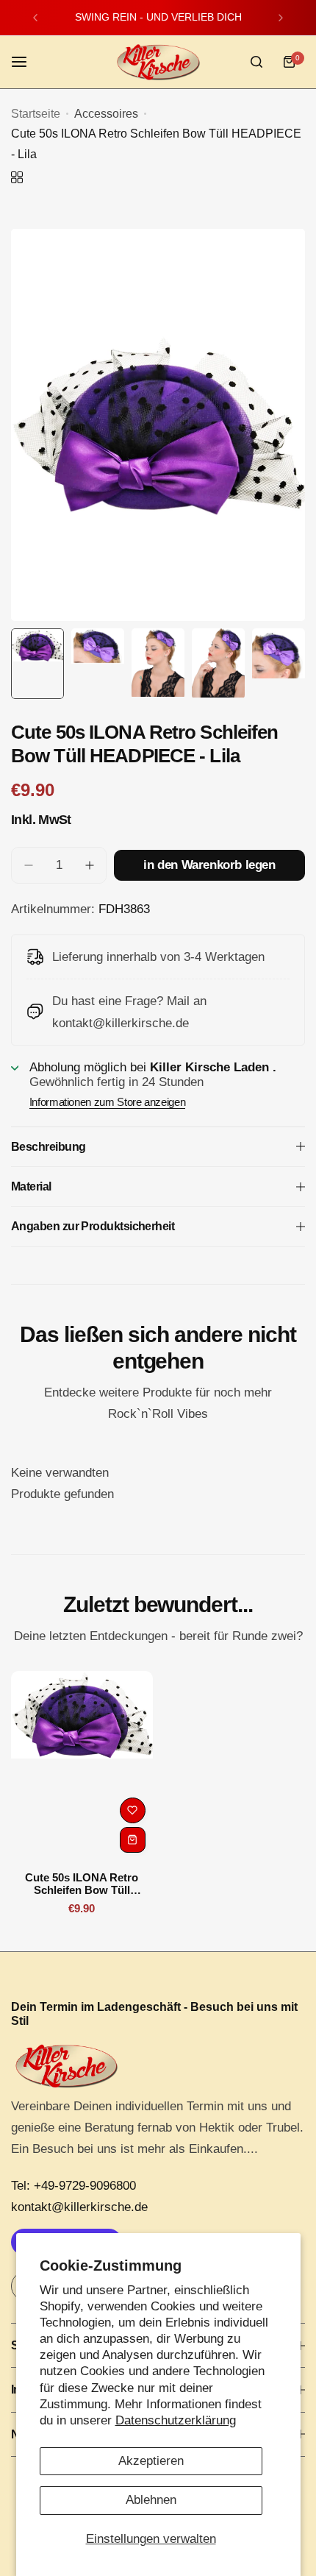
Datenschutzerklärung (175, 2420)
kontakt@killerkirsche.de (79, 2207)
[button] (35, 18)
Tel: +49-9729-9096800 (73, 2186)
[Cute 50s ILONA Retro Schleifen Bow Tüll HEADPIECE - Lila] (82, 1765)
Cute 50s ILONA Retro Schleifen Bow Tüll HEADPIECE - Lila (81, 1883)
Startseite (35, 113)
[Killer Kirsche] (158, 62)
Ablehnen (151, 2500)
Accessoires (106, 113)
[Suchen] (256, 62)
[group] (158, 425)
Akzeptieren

☆ ☆ ☆ ☆ ☆ ☆ ☆

Your answer must be the lines from the one that contains "[Killer Kirsche] (158, 62)" through the last line of the entries above, copied exactly, with no other lines.

[Killer Kirsche] (158, 62)
Ablehnen (151, 2500)
Accessoires (106, 113)
[Suchen] (256, 62)
[group] (158, 425)
Akzeptieren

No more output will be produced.